### INFORMATION SUPPLIED
====================

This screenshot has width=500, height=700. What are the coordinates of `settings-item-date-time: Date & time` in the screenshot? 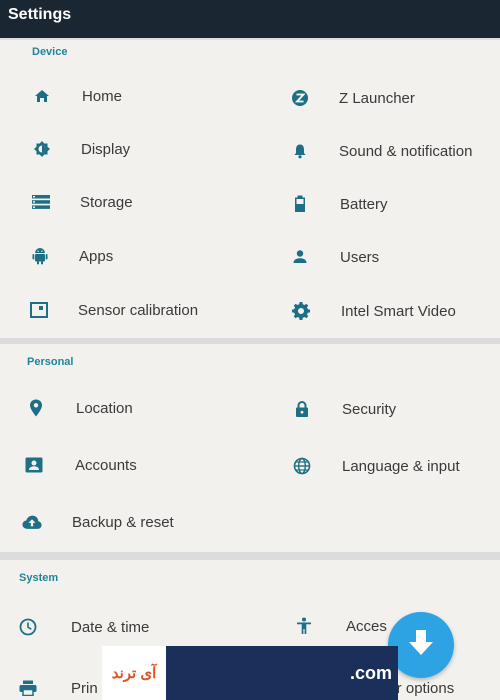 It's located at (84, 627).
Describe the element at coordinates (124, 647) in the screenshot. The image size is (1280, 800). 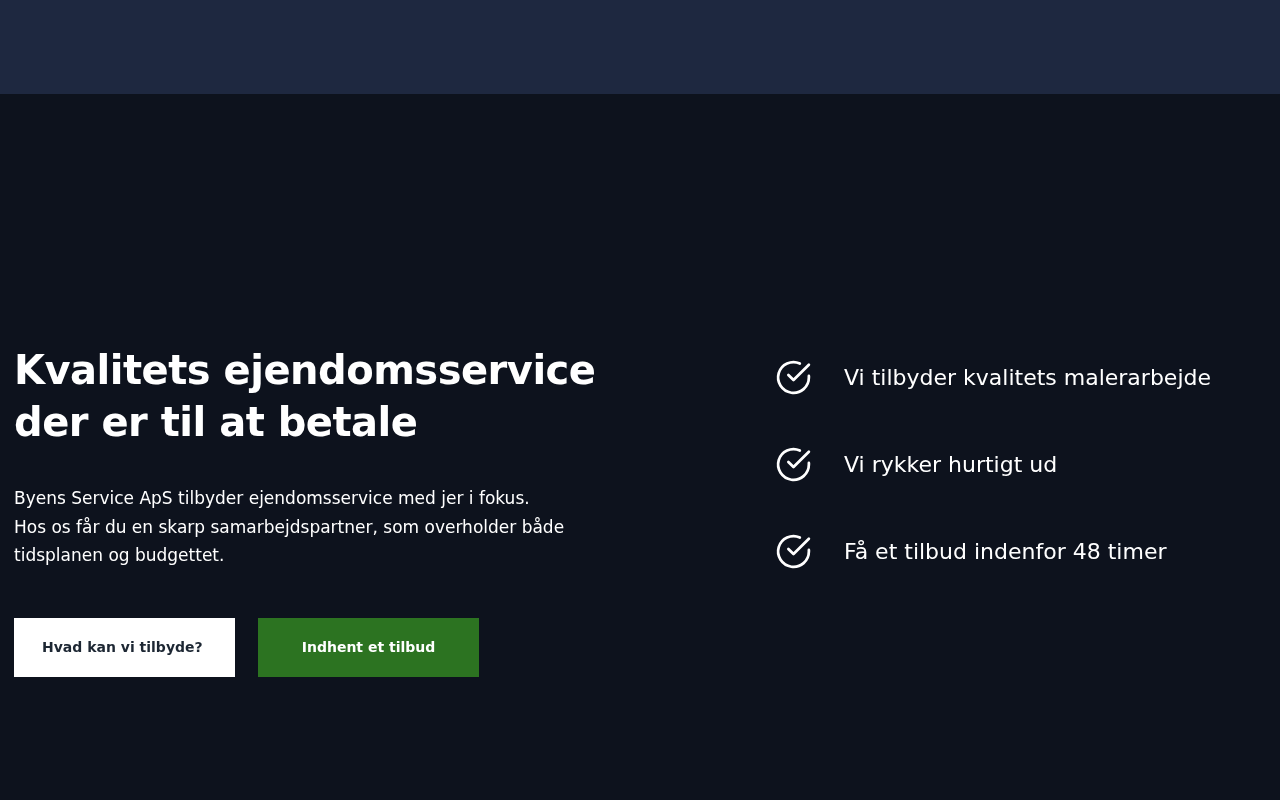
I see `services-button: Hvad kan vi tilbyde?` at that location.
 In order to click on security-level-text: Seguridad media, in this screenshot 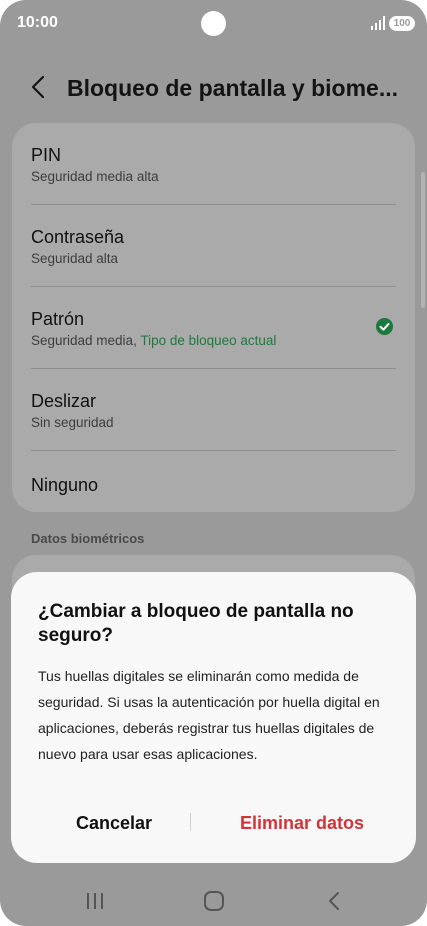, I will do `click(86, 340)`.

====================

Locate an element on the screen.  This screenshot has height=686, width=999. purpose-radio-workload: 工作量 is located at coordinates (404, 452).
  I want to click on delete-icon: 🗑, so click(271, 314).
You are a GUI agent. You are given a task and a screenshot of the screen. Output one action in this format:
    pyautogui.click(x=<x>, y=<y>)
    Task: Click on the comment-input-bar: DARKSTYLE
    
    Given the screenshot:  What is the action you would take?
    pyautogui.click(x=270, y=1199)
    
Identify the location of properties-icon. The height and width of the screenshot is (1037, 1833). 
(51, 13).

====================

### PROBLEM DESCRIPTION
Which lines of the data above contain the string "location"? Copy each of those lines in full, counting a match only when the case is the same.

### PROBLEM SOLUTION
I see `services-button: Hvad kan vi tilbyde?` at that location.
Identify the location of properties-icon. The height and width of the screenshot is (1037, 1833). 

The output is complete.